Ketika fundamentalisme Kristen itu menjadi sebuah sekte yang indipenden pada awal abad ke-20, terkristallah dogma-dogma yang berasal dari penafsiran literal atas Injil itu melalui seminar-seminarnya, lembaga-lembaganya, serta melalui tulisan-tulisan para pendetanya yang mengajak untuk memusuhi realita, menolak perkembangan, dan memerangi masyarakat-masyarakat sekuler yang baik maupun yang buruk sekaligus. Misalnya, mereka mengklaim mendapatkan tuntunan langsung dari Tuhan, cenderung untuk mengisolasi diri dari kehidupan bermasyarakat, menolak untuk berinteraksi dengan realitas, memusuhi akal dan pemikiran ilmiah serta hasil-hasil penemuan ilmiah. Oleh karenanya, mereka meninggalkan universitas-universitas dan mendirikan lembaga-lembaga tersendiri bagi pendidikan anak-anak mereka.

### Materi yang Disediakan
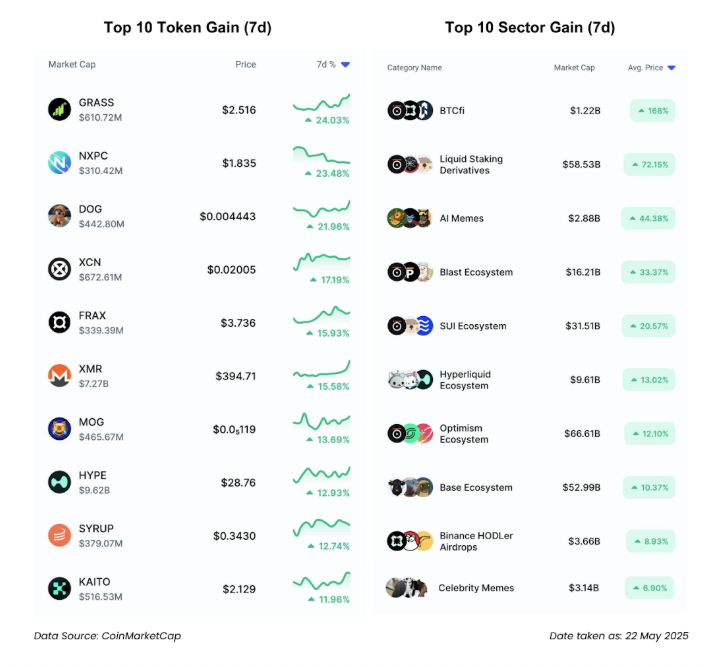Screen dimensions: 711x667
Task: Select the HYPE token icon
Action: point(59,482)
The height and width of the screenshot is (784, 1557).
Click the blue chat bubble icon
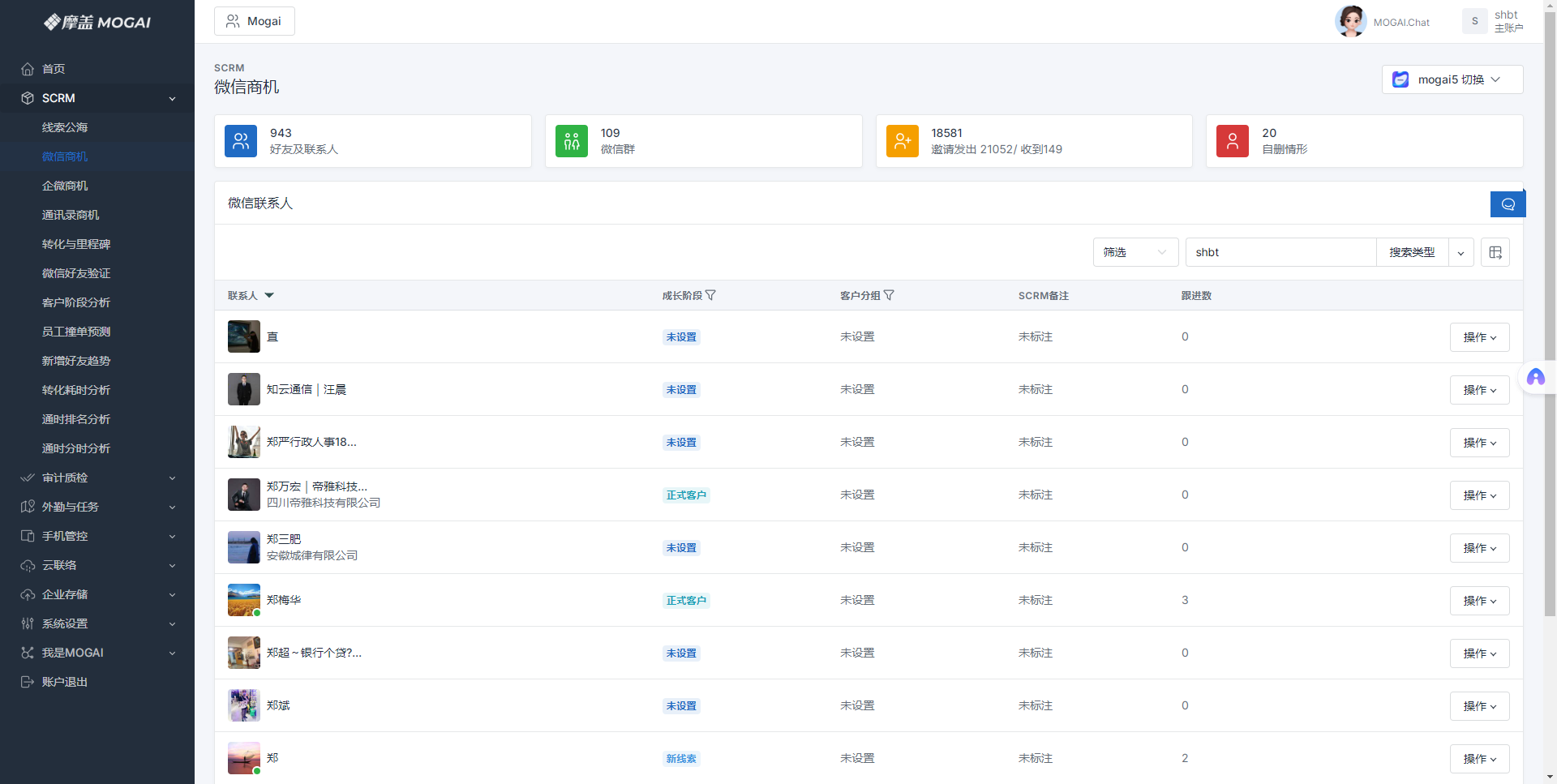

### Soal Singkat A
Jawab pertanyaan berikut berdasarkan teks tentang fundamentalisme Kristen:
(i) Kapan fundamentalisme Kristen menjadi sebuah sekte tersendiri?
(ii) Dari mana dogma-dogma mereka berasal?
(iii) Apa yang mereka dirikan setelah meninggalkan universitas-universitas?
### Soal Singkat B
Sebutkan semua sarana yang menurut teks tentang fundamentalisme Kristen menjadi jalan terkristalnya dogma-dogma itu.

### Jawaban Latihan A
(i) Pada awal abad ke-20.
(ii) Dari penafsiran literal atas Injil.
(iii) Lembaga-lembaga tersendiri bagi pendidikan anak-anak mereka.

### Jawaban Latihan B
Seminar-seminarnya, lembaga-lembaganya, dan tulisan-tulisan para pendetanya.